This text appeared in the ‘Top Story’ email newsletter sent on May 3, 2025.
House Republicans left Washington Thursday afternoon without an agreement on Medicaid spending, which may hold up work on the budget reconciliation bill for another week.Why Medicaid?
First, the federal government is bleeding money, outspending its income by more than $5 billion a day. Republicans want to slow that down, at the very least.
Third, some members think the states have been taking them for a ride, looking at federal dollars as “free money” while using schemes to boost the Medicaid payments they get from Uncle Sam.
But there’s a problem.
People like Medicaid, and nobody wants to get tagged with taking health care away from low-income people.
GOP members are looking for ways to trim the fat without yanking the rug out from under poor people, working moms, and kids.
One idea is to reduce the Federal Medicaid Assistance Percentage, or FMAP, the rate at which the federal government reimburses states for their Medicaid expenses.
The rate varies by state based on the state’s income level. The rate currently ranges from 50 percent to 83 percent of the amount spent on Medicaid.
“We’ve had a couple of comments from some people saying that seems to be too far for them to go,” Rep. Brett Guthrie (R-Ky.), chairman of the House Energy and Commerce Committee, told reporters Wednesday.
“I don’t support reducing FMAP at all,” Rep. Nick Langworthy (R-N.Y.) told The Epoch Times.
Rep. Mike Lawler (R-N.Y.) doesn’t either. “Changes to FMAP ... would have a devastating impact on New York, and I’m not doing it,” Lawler told The Epoch Times.
Other Republicans seemed more open to the idea.
Rep. Dusty Johnson (R-S.D.) noted that each state’s reimbursement rate is variable to begin with, so modest changes might be possible.
“As states’ economies grow at different rates, their FMAP changes,” Johnson told The Epoch Times. “So changes to FMAP are something that states are very comfortable with.”

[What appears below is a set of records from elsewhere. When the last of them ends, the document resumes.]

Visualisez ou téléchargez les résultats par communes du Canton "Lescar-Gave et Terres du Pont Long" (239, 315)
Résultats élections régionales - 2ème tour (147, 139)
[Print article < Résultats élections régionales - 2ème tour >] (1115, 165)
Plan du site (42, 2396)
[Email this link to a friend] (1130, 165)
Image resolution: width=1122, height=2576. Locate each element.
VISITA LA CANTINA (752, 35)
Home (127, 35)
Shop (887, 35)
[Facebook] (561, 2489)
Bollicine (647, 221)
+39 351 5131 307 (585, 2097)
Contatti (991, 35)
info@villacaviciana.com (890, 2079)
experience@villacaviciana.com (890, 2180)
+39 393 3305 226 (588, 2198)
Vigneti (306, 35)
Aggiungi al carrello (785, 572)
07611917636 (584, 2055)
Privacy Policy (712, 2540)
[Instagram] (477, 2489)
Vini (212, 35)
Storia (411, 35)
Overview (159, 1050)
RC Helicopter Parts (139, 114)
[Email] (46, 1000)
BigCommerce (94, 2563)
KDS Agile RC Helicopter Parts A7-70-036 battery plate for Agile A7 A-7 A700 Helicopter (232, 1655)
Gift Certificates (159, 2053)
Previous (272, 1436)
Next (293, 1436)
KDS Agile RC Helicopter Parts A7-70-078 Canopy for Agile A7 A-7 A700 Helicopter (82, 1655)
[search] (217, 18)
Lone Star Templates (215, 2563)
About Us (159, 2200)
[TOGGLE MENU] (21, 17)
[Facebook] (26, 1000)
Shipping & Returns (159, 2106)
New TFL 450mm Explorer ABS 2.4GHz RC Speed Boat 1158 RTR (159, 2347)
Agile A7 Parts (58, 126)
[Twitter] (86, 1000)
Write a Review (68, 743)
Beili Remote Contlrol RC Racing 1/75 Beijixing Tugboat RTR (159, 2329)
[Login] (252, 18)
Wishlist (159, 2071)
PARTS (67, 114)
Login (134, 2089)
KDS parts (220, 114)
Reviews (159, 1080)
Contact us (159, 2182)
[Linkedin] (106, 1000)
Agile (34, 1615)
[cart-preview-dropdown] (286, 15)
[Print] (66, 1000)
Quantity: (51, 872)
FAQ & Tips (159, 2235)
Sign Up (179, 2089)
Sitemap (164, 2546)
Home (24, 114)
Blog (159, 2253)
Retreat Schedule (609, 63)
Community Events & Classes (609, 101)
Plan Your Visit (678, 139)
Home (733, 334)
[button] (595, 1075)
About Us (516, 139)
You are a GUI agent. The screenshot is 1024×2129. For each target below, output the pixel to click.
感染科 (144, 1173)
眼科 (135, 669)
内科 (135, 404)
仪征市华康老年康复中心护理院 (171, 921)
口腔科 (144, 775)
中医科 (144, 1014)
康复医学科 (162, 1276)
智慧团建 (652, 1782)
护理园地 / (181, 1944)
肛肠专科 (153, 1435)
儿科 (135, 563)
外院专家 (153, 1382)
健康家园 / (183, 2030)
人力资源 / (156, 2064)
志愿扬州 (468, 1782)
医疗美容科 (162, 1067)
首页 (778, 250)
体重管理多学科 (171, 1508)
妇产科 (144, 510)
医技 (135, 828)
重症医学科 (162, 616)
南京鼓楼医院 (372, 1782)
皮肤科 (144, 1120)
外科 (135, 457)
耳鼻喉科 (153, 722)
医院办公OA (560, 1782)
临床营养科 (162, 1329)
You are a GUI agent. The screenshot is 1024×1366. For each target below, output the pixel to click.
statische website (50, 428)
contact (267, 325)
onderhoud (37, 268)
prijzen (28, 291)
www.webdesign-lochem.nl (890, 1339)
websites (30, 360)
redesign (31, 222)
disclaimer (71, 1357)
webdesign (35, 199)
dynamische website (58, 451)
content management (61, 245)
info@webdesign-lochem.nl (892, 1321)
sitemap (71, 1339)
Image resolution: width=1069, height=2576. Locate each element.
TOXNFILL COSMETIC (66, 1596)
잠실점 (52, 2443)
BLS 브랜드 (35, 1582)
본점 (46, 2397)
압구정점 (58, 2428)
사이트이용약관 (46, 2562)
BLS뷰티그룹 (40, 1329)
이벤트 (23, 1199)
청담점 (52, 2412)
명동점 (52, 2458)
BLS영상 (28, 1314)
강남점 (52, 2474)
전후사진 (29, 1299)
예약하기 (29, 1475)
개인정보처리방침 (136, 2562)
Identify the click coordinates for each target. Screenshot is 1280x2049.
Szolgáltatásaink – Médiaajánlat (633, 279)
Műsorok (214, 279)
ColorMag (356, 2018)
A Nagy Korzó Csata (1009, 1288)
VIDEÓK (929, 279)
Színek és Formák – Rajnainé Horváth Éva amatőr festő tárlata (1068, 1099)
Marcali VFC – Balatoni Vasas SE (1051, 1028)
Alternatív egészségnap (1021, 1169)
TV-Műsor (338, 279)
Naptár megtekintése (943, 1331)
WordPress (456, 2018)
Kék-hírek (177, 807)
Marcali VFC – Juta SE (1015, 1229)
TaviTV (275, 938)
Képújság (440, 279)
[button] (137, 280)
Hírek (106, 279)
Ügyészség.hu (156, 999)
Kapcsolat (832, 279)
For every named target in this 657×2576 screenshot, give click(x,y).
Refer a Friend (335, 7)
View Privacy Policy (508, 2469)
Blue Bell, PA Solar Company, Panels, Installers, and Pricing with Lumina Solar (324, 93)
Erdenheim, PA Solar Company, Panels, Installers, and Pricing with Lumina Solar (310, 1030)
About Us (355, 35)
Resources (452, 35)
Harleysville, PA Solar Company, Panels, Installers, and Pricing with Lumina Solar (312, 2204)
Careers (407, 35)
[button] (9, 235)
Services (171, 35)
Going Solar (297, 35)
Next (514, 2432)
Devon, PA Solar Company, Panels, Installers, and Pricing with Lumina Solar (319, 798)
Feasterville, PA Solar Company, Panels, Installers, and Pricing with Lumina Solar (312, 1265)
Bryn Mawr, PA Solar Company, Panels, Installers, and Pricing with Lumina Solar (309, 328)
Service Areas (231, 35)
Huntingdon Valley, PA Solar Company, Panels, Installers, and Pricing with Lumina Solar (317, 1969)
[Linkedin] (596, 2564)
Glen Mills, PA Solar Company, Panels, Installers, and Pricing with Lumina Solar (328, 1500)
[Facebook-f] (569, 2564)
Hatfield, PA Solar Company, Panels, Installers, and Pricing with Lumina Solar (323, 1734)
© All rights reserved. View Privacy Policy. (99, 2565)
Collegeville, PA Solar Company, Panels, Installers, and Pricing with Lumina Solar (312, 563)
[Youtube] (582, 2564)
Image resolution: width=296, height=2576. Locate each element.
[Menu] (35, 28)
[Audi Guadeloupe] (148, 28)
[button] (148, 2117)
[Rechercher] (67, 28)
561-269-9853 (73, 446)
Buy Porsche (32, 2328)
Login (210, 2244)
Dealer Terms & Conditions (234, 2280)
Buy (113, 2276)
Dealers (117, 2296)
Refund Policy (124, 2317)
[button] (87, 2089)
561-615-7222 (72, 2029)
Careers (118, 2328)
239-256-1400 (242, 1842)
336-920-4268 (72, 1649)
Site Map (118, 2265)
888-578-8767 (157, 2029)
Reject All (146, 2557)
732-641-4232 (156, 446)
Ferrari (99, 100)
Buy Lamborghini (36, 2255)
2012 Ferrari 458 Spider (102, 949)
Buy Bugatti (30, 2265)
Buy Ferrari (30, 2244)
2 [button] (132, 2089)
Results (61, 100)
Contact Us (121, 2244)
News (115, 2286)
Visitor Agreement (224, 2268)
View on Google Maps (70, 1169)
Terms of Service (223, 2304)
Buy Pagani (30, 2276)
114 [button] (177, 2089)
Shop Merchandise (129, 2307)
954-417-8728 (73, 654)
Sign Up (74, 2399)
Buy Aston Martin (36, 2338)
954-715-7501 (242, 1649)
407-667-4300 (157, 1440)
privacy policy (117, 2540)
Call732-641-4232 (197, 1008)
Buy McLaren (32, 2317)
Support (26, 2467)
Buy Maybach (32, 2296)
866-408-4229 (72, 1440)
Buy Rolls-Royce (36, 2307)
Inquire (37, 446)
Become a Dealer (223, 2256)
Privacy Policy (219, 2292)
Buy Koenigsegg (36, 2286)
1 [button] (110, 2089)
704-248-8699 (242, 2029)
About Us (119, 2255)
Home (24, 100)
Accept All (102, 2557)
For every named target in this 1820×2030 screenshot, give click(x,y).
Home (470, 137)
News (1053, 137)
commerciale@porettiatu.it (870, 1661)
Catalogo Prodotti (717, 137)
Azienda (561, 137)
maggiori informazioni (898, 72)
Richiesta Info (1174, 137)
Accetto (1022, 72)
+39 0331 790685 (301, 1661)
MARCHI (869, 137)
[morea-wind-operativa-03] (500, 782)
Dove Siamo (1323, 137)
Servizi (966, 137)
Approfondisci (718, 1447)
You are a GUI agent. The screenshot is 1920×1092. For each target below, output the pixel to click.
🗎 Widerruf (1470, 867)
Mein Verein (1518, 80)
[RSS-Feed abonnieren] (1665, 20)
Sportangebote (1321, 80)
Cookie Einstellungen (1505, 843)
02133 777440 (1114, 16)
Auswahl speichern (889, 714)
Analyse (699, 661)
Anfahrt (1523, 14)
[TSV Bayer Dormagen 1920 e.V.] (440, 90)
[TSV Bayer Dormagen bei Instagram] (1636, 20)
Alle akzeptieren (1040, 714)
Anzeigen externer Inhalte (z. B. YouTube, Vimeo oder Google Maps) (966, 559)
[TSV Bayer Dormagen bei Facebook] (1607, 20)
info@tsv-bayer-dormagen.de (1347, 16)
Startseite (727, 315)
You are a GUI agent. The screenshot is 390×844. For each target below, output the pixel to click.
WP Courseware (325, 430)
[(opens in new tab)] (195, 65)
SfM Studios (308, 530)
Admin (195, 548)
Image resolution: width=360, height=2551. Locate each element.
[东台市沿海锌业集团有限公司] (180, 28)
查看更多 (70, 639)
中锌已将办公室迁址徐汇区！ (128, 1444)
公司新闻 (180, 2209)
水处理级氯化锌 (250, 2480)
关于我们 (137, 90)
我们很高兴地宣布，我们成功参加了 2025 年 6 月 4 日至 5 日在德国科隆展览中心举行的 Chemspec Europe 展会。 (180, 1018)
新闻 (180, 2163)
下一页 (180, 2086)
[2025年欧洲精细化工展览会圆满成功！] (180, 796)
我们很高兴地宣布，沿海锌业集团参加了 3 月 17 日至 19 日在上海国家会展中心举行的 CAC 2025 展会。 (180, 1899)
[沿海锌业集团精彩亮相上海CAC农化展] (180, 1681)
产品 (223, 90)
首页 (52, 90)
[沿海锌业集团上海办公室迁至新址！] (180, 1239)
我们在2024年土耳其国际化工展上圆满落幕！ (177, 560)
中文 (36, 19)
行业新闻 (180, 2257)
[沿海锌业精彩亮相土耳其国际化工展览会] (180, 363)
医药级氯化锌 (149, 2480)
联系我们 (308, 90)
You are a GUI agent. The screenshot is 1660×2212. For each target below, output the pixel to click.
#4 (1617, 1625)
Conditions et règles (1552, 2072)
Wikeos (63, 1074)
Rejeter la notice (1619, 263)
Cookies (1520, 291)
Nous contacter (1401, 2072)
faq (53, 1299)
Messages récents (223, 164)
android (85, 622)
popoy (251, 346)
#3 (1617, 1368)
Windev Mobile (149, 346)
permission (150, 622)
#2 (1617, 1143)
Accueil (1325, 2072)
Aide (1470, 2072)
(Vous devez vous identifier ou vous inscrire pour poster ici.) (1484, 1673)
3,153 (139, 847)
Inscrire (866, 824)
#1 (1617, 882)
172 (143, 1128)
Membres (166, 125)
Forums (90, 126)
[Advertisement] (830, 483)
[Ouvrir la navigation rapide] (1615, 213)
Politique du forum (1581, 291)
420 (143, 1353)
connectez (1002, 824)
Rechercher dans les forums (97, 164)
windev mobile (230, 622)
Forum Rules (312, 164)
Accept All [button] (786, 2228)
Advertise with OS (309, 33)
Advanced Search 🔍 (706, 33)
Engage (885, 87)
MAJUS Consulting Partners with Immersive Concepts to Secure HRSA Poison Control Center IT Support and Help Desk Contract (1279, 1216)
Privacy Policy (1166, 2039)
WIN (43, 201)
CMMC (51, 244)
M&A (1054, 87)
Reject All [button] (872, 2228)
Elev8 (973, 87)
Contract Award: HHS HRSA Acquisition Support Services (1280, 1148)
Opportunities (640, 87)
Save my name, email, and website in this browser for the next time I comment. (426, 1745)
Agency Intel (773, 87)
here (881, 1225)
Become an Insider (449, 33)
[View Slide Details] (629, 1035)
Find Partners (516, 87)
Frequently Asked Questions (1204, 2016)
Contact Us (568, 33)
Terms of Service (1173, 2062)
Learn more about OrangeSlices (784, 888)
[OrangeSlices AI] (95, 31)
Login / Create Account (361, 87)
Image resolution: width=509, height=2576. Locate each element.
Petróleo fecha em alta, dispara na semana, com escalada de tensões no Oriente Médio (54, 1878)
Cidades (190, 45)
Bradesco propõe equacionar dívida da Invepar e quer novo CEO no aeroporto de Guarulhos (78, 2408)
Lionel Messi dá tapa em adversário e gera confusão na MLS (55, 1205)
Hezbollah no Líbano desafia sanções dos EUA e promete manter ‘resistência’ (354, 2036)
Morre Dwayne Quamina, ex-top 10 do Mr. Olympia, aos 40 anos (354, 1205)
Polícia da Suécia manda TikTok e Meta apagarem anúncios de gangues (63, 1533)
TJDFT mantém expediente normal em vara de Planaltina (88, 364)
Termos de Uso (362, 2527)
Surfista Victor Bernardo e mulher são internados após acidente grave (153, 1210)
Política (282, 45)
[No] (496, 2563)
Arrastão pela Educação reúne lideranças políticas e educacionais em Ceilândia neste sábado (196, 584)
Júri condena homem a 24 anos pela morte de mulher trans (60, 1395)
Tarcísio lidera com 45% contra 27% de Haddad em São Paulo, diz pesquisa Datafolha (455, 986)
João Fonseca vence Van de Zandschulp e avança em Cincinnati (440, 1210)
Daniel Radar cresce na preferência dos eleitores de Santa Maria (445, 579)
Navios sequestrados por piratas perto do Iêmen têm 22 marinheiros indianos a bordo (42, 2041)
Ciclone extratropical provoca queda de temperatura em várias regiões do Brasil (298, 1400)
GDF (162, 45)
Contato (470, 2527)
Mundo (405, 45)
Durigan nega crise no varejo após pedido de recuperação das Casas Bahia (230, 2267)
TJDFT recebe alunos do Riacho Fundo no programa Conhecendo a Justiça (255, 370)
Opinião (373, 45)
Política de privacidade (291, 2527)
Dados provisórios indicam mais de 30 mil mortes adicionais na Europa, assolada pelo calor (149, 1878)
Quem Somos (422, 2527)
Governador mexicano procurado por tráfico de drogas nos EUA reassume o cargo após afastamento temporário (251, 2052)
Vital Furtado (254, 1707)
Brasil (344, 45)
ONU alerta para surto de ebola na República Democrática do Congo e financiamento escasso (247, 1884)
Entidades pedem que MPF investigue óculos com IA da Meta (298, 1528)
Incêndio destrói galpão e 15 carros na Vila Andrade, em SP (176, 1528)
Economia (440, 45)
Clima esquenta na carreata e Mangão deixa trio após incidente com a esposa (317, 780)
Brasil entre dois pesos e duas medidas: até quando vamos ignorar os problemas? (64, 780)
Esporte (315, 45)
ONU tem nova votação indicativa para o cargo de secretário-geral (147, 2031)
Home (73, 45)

Other ideas are on the table.
One is to reduce the federal reimbursement made to states for beneficiaries who were added to Medicaid beginning in 2014 through the Affordable Care Act Medicaid Expansion.
For this population, about 21 million, the feds pay 90 percent of Medicaid expenses. States pick up just 10 percent.
“The expansion population is, comparatively speaking, getting an unfair reimbursement [for their states],” Fulcher said. “A big percentage of that [group] is working age, able-bodied adults, and that was never the target population for Medicaid.”
Original Medicaid covers low-income people in certain categories, including children, pregnant women, parents of dependent children, the elderly, and people with disabilities.
The 2014 expansion includes most people under age 65 who earn at or below 133 percent of the federal poverty line.
There are two ways to cut the reimbursement for that “expansion” group. One is simply to decrease the rate from 90 percent to, well, something less.
Another is to set a per-capita cap on the total reimbursement given to the states for people in that group.
Either plan would place greater responsibility on states to determine the limits of Medicaid coverage, and some Republicans think that’s a good idea.
“The per capita caps would make the states live within their means,” according to Langworthy, who said they may now see the reimbursement as “free money from the federal government” to expand their Medicaid populations.
States have broad discretion to determine which services are covered under Medicaid and what the reimbursement rates will be.
Also on the table?
Work requirements, to make able-bodied Medicaid recipients work about 20 hours a week while getting coverage.
Another proposal is to reduce the amount that states can tax Medicaid providers.
Most states haul in tax revenue from some medical providers, then repay most of it through increased Medicaid payments. Finally, they bill Uncle Sam for a higher repayment. Some in Congress see that as a grift.
The point is that there are lots of options floating around.
“It’s not like a binary choice, A or B. There are different components within the proposals,” Langworthy said, and the key will be finding a combination Republicans can agree on.
Will Republicans ever reach an agreement on Medicaid? Rep. Ralph Norman (R-S.C.) thinks so.
Why?
“Two words,” Norman told reporters. “President Trump.”
Once the Big Guy starts making phone calls, Norman thinks a deal will happen pretty quickly.
We’ll see what happens when Congress returns on Monday.